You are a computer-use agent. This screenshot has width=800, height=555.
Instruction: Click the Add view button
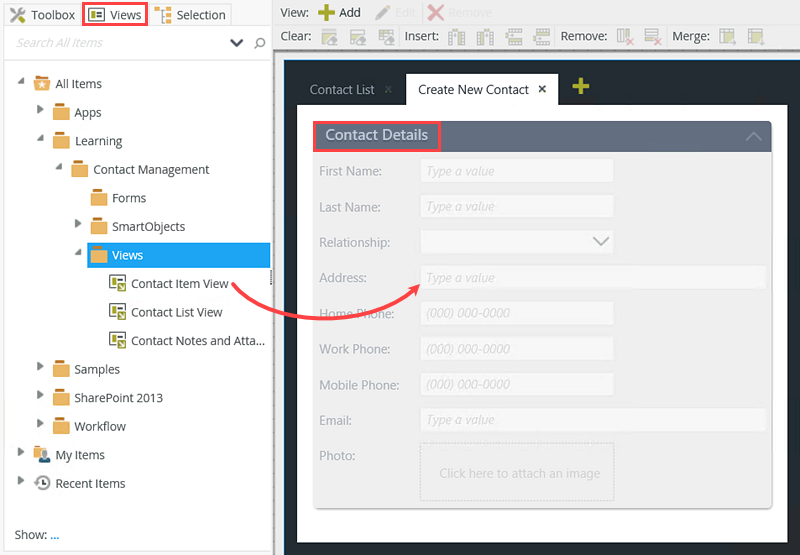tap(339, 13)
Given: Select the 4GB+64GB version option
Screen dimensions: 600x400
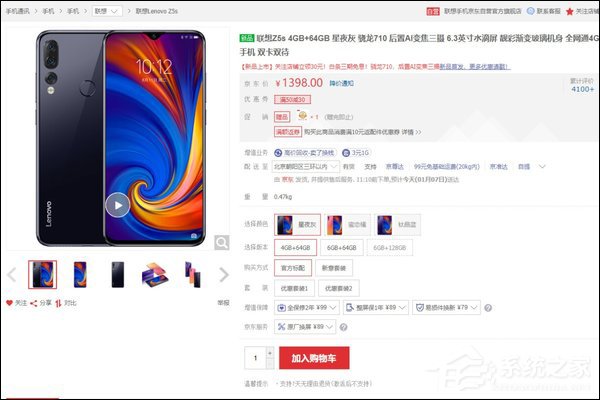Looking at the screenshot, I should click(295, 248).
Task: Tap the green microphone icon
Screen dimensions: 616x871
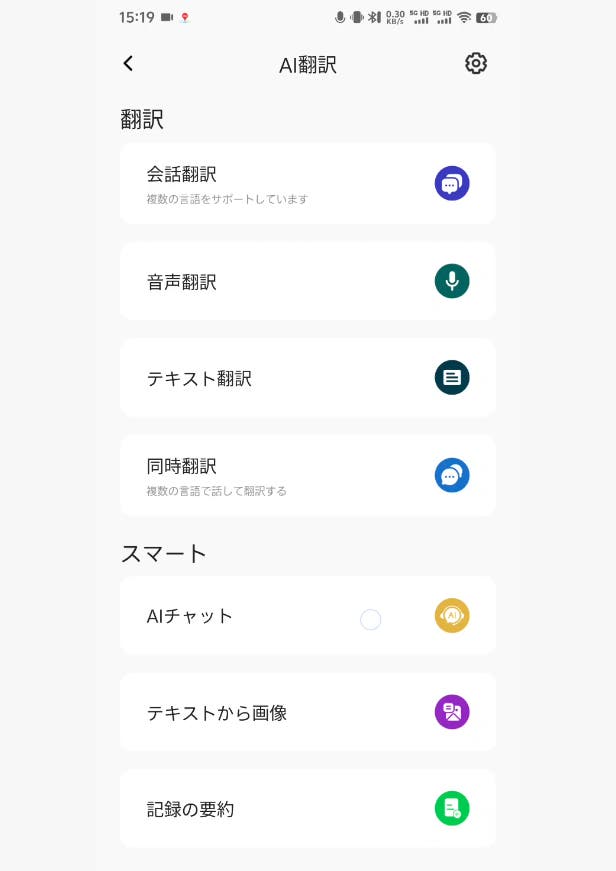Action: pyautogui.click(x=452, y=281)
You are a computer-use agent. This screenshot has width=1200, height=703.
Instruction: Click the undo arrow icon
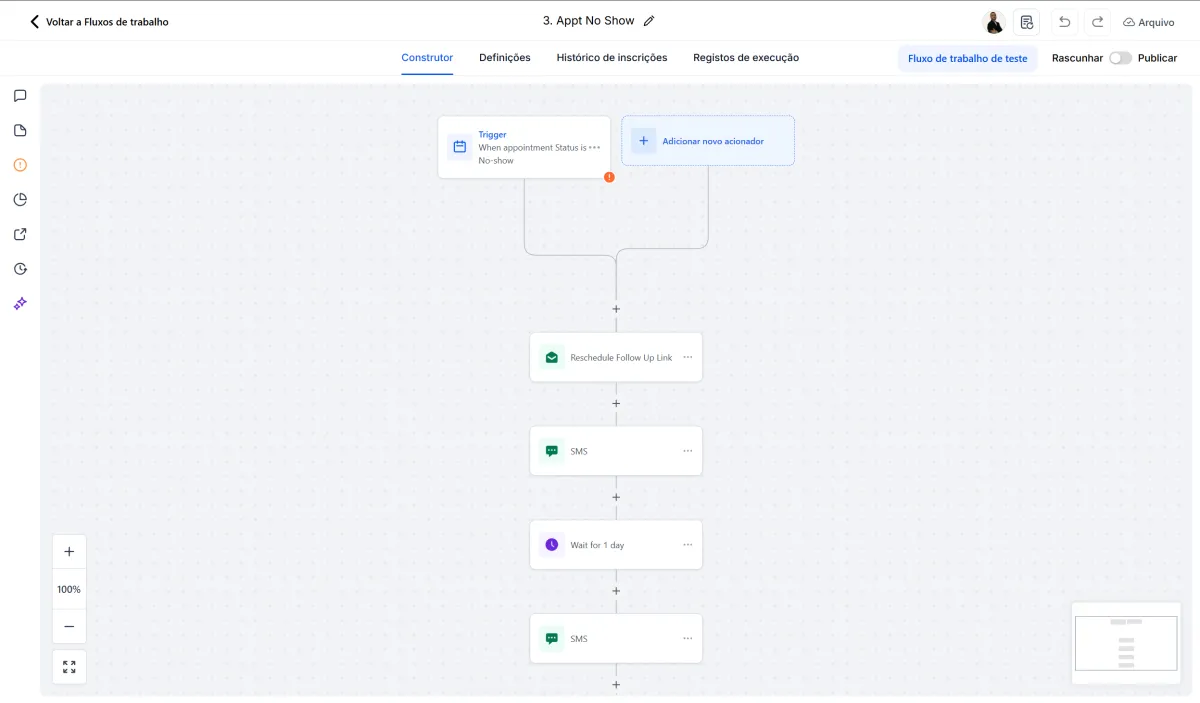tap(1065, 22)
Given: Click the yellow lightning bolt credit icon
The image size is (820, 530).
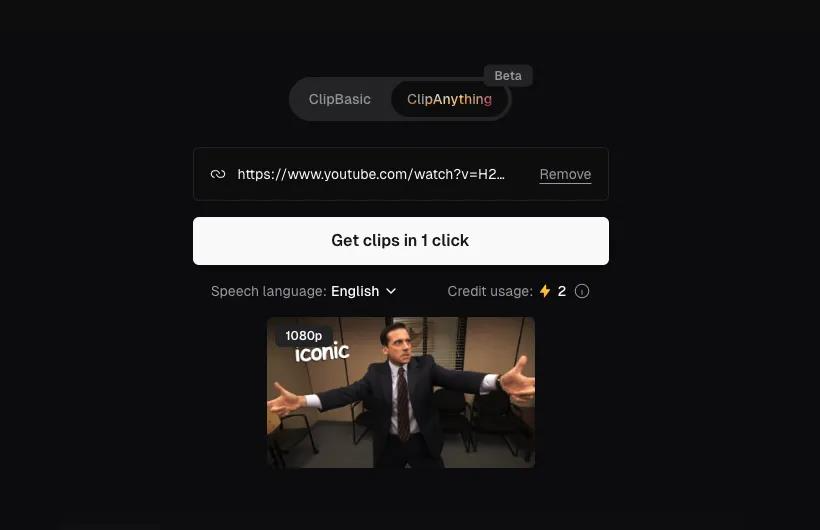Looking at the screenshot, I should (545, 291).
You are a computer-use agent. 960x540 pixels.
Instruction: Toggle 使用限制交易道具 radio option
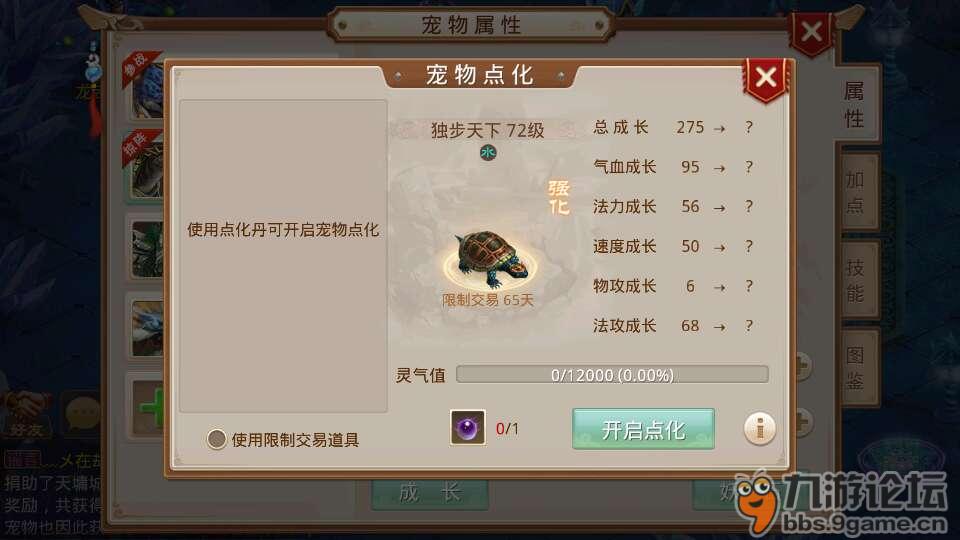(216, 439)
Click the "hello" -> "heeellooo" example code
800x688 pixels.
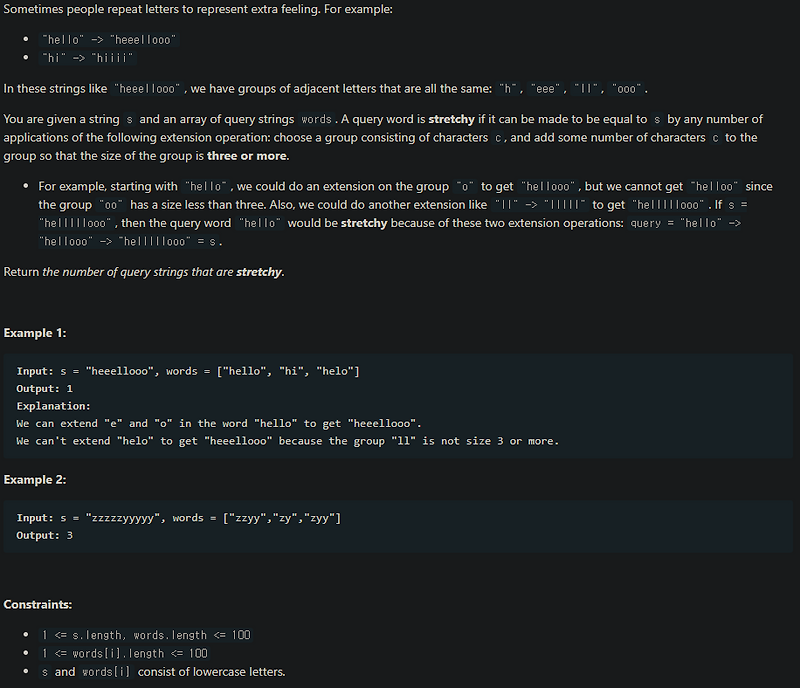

□ □ □ □

### WHAT THE EXERCISE ASKS
Please retype the material in full, exactly as it reads, apart from the images.

### THE ANSWER
You are a computer-use agent. This screenshot has width=800, height=555.
Instruction: Click the Add view button
tap(339, 13)
Given: Select the 4GB+64GB version option
Screen dimensions: 600x400
Looking at the screenshot, I should click(295, 248).
Task: Tap the green microphone icon
Screen dimensions: 616x871
Action: pyautogui.click(x=452, y=281)
You are a computer-use agent. This screenshot has width=1200, height=703.
Instruction: Click the undo arrow icon
tap(1065, 22)
Given: Click the yellow lightning bolt credit icon
The image size is (820, 530).
Looking at the screenshot, I should (545, 291).
You are a computer-use agent. 960x540 pixels.
Instruction: Toggle 使用限制交易道具 radio option
(216, 439)
Click the "hello" -> "heeellooo" example code
800x688 pixels.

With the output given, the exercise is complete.